Comme il a été dit au point 5, le requérant n’établit pas qu’il ne peut pas recevoir au Pakistan les soins appropriés à son état de santé et qu’ainsi, un renvoi dans ce pays l’exposerait à des traitements inhumains ou dégradants. Par suite, il n’est pas fondé à demander l’annulation de la décision fixant le pays de destination.
En dernier lieu, aux termes de l’article L. 612-8 du code de l’entrée et du séjour des étrangers et du droit d’asile : « Lorsque l’étranger n’est pas dans une situation mentionnée aux articles L. 612-6 et L. 612-7, l’autorité administrative peut assortir la décision portant obligation de quitter le territoire français d’une interdiction de retour sur le territoire français. (…) ». Aux termes de l’article L. 612-10 du même code : « Pour fixer la durée des interdictions de retour mentionnées aux articles L. 612-6 et L. 612-7, l’autorité administrative tient compte de la durée de présence de l’étranger sur le territoire français, de la nature et de l’ancienneté de ses liens avec la France, de la circonstance qu’il a déjà fait l’objet ou non d’une mesure d’éloignement et de la menace pour l’ordre public que représente sa présence sur le territoire français. / Il en est de même pour l’édiction et la durée de l’interdiction de retour mentionnée à l’article L. 612-8 ainsi que pour la prolongation de l’interdiction de retour prévue à l’article L. 612-11. ».
S’il est constant que le comportement du requérant ne constitue pas une menace pour l’ordre public, l’intéressé ne justifie pas de liens particuliers avec la France où il ne réside que depuis janvier 2023 et s’est soustrait à une précédente mesure d’éloignement prise à son encontre le 29 mars 2024, à la suite d’un premier refus de titre pour raison de santé.

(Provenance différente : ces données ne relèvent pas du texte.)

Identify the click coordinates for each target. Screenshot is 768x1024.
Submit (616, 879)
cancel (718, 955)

Ainsi, la préfète de la Savoie a pu légalement prononcer une interdiction de retour sur le territoire français d’une durée de deux ans.
Il résulte de tout ce qui précède que le surplus des conclusions de la requête de M. A… doit être rejeté.
D E C I D E :
Article 1er : La requête de M. A… est rejetée.
Article 2 : Le présent jugement sera notifié à M. D… A…, à Me Djinderedjian, à la préfète de la Savoie et à l’Office français de l’immigration et de l’intégration.
Délibéré après l’audience du 9 février 2026, à laquelle siégeaient :
M. L’Hôte, président,
M. Lefebvre, premier conseiller,
Mme Vaillant, première conseillère,
Rendu public par mise à disposition au greffe le 30 mars 2026.
Le Président-rapporteur,
V. L’HÔTE
L’assesseur le plus ancien
dans l’ordre du tableau,
G. LEFEBVRE
La greffière,
L. ROUYER
La République mande et ordonne à la préfète de la Savoie en ce qui la concerne ou à tous commissaires de justice à ce requis en ce qui concerne les voies de droit commun contre les parties privées, de pourvoir à l’exécution de la présente décision.